Aqueous foams stabilized by n-dodecyl-β-d-maltoside, hexaethyleneglycol monododecyl ether, and their 1 : 1 mixture

Abstract

Aqueous foams stabilized by the non-ionic surfactants n-dodecyl-β-D-maltoside (β-C₁₂G₂) and hexaethyleneglycol monododecyl ether (C₁₂E₆) as well as by their 1 : 1 mixture were studied as a function of the total surfactant concentration from 0.1 to 10 cmc. Foamability and foam stability were measured with home-built winding equipment, the commercially available FoamScan, and a home-built foam conductivity apparatus (FCA), respectively. It was found that the foamability increases with increasing surfactant concentration for both the single and the mixed surfactant systems.
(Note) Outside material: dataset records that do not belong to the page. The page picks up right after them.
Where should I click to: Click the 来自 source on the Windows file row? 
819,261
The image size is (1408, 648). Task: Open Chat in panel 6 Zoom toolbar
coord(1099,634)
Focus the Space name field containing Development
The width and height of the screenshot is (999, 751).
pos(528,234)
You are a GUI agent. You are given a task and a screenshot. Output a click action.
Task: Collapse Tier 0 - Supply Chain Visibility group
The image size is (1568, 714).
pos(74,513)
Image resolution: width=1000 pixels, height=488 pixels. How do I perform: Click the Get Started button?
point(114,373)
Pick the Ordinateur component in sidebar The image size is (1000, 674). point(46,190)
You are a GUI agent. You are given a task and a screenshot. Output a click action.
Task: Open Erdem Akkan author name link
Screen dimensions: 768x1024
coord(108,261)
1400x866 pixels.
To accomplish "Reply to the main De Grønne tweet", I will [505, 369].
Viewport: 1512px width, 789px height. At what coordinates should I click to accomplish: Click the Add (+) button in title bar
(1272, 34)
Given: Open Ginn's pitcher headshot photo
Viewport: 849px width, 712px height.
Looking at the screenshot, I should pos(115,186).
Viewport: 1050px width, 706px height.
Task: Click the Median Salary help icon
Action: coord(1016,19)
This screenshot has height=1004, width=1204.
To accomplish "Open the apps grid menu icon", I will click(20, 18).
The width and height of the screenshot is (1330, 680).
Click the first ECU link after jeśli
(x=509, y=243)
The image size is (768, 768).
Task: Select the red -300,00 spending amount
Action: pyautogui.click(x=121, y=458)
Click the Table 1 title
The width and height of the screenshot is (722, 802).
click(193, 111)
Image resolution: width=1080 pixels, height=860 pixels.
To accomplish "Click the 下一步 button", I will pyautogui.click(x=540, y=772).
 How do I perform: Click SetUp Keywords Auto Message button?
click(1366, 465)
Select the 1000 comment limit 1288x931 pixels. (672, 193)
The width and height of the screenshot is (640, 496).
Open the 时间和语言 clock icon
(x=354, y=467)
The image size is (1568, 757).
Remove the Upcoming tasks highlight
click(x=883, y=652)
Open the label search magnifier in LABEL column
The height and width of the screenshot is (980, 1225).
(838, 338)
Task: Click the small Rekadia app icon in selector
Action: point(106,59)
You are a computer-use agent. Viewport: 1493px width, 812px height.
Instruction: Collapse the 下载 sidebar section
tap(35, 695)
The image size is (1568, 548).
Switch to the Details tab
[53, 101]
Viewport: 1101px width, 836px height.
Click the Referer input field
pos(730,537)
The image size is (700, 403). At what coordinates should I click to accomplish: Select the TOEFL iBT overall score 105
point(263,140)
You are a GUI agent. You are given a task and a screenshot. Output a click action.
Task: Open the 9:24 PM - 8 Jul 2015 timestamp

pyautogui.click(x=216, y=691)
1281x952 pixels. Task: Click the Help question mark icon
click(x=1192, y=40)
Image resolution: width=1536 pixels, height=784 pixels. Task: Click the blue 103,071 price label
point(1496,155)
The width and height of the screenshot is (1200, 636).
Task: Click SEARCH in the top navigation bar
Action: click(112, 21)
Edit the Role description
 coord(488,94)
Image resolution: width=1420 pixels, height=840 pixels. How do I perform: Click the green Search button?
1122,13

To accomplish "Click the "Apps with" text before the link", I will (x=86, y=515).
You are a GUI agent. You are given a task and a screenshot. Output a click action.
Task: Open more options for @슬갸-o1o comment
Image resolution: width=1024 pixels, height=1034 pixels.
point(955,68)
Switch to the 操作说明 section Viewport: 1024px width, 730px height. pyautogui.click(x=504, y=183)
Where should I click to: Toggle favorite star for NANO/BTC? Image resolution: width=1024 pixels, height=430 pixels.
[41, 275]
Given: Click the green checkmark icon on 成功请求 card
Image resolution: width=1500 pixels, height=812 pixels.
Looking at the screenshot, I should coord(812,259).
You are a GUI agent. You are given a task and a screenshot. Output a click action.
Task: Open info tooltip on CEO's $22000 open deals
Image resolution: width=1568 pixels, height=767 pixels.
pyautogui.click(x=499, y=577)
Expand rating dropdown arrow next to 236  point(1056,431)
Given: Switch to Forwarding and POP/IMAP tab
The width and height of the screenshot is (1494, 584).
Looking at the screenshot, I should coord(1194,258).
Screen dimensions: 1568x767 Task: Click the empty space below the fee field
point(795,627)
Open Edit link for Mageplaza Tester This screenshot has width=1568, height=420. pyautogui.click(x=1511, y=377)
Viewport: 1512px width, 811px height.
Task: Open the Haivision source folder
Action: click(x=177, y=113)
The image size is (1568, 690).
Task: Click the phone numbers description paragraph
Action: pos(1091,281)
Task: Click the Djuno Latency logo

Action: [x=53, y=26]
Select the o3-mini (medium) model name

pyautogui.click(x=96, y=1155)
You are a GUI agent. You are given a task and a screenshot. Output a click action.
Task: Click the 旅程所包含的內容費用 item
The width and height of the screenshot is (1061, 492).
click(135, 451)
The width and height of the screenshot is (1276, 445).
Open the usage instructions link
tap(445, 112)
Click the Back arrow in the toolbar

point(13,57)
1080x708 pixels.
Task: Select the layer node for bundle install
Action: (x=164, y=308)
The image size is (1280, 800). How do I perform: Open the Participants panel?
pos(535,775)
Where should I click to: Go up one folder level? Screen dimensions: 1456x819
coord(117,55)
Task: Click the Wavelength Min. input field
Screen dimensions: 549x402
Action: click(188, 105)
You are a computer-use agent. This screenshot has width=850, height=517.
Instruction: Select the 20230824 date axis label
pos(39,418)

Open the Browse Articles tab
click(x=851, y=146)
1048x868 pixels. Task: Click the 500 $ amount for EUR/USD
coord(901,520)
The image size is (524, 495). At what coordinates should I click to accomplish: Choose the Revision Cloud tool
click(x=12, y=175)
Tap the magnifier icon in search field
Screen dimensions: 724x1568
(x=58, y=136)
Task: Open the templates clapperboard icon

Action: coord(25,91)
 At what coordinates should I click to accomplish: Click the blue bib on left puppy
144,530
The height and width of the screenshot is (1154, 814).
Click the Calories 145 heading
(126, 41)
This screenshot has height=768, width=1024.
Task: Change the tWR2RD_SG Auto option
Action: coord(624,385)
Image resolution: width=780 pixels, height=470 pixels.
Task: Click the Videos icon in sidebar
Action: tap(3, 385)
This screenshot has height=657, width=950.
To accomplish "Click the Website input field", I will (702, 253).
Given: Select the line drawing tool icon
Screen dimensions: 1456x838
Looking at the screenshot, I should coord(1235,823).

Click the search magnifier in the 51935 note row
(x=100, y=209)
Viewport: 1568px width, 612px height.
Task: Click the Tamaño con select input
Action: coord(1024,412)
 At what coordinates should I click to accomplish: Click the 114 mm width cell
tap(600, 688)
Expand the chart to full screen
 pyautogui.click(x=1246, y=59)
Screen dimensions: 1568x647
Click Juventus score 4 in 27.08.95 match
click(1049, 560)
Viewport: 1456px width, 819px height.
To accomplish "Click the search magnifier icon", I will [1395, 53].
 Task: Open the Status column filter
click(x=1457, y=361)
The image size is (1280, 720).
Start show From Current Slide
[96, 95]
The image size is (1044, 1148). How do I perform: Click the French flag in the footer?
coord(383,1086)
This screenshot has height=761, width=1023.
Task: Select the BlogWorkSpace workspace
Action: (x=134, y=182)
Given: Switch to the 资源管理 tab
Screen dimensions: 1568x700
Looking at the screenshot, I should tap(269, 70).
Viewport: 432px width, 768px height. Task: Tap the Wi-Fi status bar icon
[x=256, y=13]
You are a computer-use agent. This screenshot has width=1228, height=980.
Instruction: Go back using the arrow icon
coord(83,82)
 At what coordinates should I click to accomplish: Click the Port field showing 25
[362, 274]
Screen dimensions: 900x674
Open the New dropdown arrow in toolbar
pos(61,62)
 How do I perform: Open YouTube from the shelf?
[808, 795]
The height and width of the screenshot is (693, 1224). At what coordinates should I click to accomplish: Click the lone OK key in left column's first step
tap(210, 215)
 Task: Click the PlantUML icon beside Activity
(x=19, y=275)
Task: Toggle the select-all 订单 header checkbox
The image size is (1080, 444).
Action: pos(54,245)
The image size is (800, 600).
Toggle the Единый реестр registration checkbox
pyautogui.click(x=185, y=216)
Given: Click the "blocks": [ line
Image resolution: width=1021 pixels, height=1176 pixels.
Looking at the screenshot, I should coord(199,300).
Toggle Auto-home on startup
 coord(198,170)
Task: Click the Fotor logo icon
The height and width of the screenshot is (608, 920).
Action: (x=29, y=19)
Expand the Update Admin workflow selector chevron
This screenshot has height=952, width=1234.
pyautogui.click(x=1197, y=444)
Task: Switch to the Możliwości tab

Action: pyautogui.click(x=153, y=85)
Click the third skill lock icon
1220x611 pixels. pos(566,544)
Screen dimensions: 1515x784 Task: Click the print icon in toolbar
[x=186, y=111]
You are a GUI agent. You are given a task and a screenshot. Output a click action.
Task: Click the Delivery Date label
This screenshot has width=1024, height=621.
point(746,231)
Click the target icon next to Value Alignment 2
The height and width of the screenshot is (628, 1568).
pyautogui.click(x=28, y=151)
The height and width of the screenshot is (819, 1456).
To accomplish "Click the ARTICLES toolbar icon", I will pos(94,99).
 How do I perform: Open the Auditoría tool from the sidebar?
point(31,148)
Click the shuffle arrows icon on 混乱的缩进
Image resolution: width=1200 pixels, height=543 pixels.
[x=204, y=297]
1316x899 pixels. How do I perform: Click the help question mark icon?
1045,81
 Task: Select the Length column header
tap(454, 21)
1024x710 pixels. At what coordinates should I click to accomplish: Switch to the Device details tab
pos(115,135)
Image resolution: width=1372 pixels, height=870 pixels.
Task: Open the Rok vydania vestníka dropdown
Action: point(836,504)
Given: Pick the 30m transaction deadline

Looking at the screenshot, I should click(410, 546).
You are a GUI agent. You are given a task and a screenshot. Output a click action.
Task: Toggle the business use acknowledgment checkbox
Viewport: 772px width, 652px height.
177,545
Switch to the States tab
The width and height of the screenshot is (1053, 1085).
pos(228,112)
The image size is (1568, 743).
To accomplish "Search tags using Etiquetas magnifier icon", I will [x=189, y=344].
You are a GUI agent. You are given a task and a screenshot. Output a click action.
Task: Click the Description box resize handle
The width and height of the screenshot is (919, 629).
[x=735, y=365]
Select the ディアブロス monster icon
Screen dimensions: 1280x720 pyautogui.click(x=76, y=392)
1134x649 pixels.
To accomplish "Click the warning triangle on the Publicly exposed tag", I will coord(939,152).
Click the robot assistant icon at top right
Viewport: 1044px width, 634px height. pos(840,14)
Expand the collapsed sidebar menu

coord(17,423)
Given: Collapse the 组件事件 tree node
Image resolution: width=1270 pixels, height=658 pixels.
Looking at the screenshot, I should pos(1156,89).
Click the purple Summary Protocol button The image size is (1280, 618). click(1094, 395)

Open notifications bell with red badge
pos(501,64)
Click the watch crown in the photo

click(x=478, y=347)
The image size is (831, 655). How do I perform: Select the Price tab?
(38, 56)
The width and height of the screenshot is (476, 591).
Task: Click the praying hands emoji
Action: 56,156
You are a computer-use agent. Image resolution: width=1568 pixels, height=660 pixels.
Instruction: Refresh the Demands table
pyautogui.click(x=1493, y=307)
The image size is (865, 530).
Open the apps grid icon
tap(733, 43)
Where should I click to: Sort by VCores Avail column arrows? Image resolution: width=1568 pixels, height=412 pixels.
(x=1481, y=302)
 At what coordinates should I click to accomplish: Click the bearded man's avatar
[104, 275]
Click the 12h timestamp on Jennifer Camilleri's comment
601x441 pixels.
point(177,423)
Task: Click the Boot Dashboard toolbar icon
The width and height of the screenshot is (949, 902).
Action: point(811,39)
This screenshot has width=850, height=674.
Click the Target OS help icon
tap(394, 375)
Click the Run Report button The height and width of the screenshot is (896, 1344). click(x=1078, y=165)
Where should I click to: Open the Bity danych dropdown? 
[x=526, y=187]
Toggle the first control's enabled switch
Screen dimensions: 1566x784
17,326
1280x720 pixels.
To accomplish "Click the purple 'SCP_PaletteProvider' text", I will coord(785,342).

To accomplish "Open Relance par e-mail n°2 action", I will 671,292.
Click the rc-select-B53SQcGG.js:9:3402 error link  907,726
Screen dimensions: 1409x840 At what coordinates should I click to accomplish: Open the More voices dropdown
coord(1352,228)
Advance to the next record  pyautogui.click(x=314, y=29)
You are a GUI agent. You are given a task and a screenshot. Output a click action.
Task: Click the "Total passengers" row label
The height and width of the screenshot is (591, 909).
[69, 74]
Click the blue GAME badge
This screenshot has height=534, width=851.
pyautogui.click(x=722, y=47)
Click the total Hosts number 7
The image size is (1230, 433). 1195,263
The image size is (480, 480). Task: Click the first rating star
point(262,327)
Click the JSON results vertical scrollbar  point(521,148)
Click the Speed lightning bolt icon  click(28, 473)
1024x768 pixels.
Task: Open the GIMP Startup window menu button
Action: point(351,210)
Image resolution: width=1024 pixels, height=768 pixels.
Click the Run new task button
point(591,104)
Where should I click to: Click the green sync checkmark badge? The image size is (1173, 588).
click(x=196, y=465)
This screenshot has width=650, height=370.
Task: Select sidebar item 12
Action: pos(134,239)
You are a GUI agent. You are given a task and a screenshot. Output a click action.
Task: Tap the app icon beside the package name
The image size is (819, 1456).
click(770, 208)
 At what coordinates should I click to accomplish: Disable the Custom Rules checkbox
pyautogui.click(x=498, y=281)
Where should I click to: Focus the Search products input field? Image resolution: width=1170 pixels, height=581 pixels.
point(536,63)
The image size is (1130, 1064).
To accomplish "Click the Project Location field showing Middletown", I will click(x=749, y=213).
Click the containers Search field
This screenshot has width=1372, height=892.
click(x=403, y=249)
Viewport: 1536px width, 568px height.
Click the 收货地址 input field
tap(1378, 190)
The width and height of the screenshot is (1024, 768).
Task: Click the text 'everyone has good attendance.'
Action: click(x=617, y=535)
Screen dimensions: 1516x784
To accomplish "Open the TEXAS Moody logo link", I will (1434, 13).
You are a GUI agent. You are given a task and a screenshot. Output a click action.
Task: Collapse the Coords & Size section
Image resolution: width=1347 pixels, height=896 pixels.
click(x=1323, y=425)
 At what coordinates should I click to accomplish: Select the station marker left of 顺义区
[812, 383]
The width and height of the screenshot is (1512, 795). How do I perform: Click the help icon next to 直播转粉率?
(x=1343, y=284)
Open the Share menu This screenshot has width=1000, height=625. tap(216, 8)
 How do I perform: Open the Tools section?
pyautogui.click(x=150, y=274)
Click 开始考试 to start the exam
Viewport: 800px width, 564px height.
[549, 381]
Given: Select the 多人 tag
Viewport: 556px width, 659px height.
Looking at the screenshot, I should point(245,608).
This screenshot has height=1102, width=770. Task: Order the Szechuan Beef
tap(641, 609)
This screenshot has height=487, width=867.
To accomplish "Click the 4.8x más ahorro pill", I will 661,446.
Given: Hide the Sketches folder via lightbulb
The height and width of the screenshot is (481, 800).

On the other hand, at a fixed relative surfactant concentration (c/cmc) the foamability of β-C₁₂G₂ solutions was found to be much higher than that of C₁₂E₆ solutions, while the 1 : 1 mixture behaves like the pure C₁₂E₆. Measurements at different gas (N₂) flow rates have shown that the foamability decreases non-linearly with decreasing N₂ flow rate, which shows that foam generation and foam breakdown occur simultaneously. Regarding foam stability it was found that it also increases with increasing surfactant concentration. As was the case for the foamability, the stability of foams stabilized by β-C₁₂G₂ was much higher than that of foams stabilized by C₁₂E₆, while the foam stability of the 1 : 1 mixture was comparable to that of the pure C₁₂E₆. The foam results are discussed in the light of static surface tensions, dynamic surface tensions, and surface elasticities, which were measured for the single and the mixed surfactant systems.